[WHAT TO PRODUCE] Find the line containing "For every named". Reproduce it and every line after it up to the end of the records, exactly as written.

[SOURCE DATA]
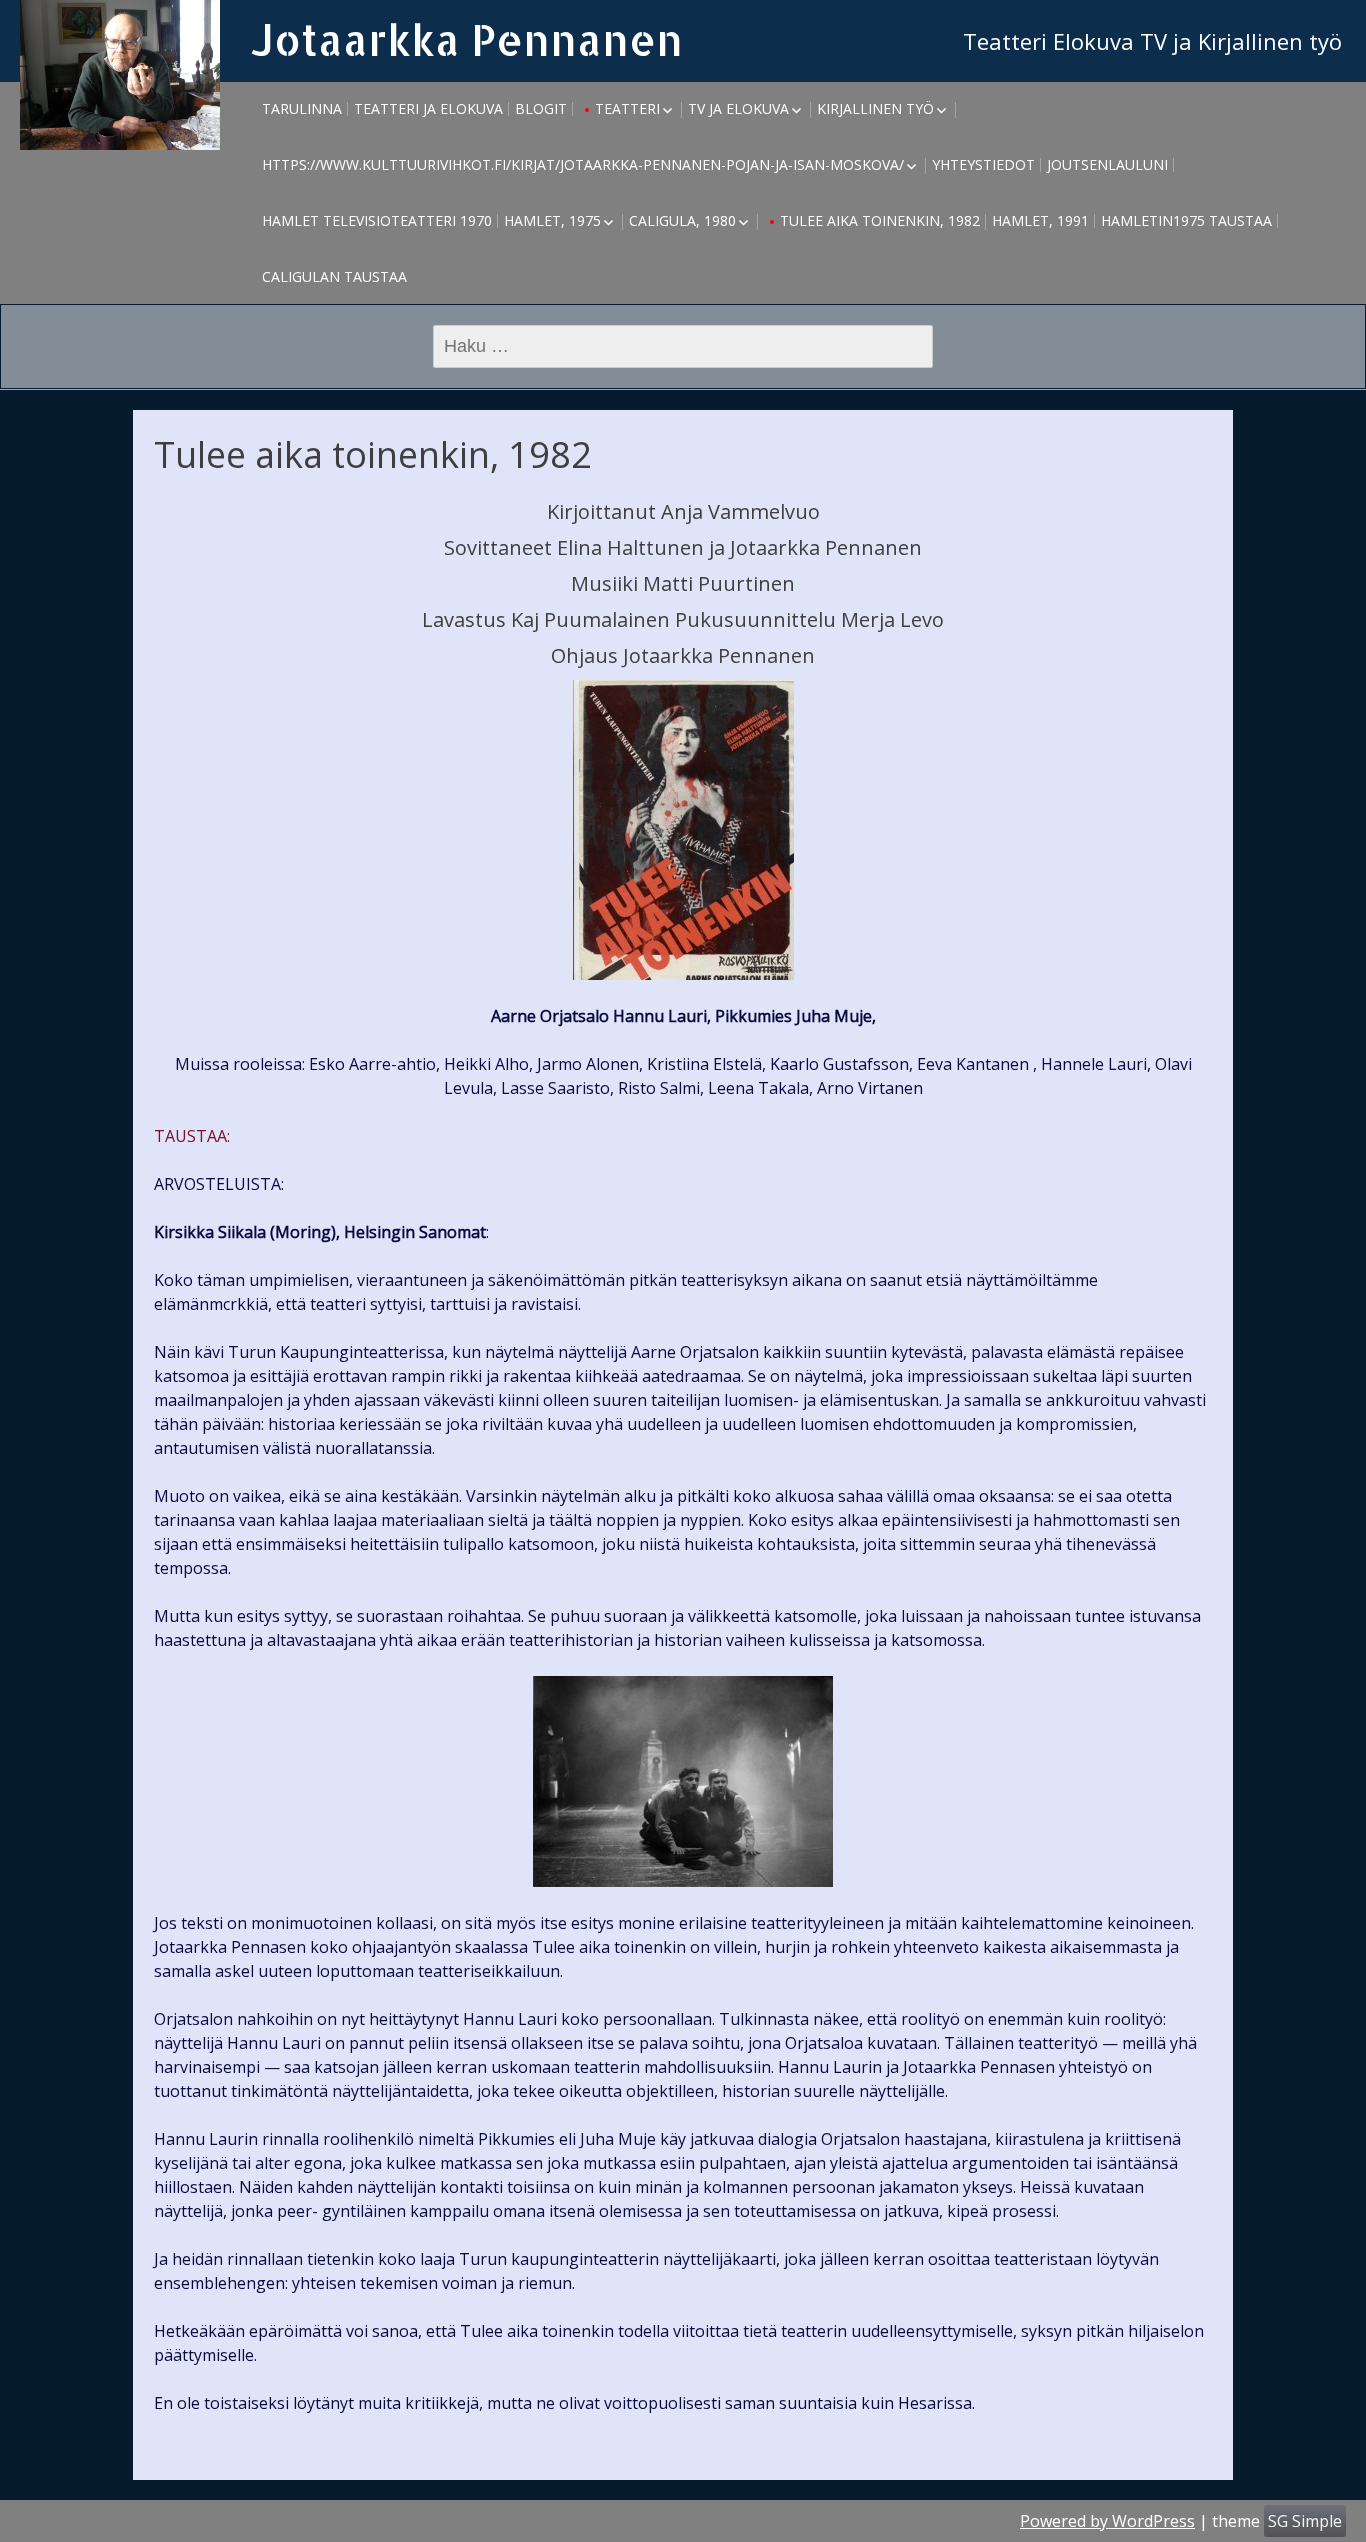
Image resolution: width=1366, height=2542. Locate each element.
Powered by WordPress (1107, 2521)
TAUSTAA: (192, 1136)
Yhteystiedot (983, 164)
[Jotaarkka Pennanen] (120, 75)
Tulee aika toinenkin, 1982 (880, 220)
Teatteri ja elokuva (428, 108)
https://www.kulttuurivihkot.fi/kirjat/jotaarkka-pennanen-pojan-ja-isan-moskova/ (583, 164)
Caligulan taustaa (334, 276)
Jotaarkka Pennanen (466, 39)
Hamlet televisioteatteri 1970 (377, 220)
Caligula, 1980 (682, 220)
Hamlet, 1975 (552, 220)
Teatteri (627, 108)
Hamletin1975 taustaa (1186, 220)
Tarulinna (302, 108)
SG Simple (1305, 2521)
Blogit (541, 108)
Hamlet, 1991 (1040, 220)
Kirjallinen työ (875, 108)
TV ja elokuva (738, 108)
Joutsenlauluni (1107, 164)
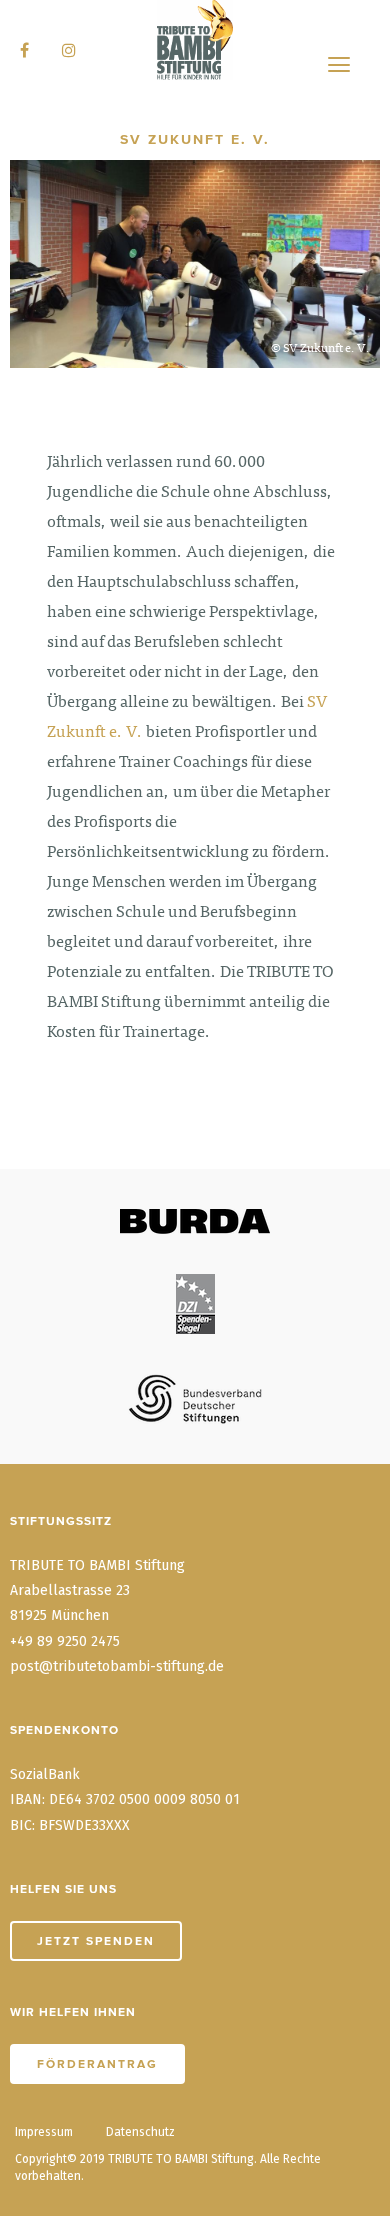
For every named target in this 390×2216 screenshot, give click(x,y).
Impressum (44, 2132)
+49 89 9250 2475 (65, 1641)
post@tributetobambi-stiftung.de (117, 1666)
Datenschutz (140, 2132)
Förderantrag (97, 2064)
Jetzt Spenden (96, 1941)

[OUTPUT FOR THIS EXERCISE]
For every named target in this 390×2216 screenshot, give click(x,y).
Impressum (44, 2132)
+49 89 9250 2475 (65, 1641)
post@tributetobambi-stiftung.de (117, 1666)
Datenschutz (140, 2132)
Förderantrag (97, 2064)
Jetzt Spenden (96, 1941)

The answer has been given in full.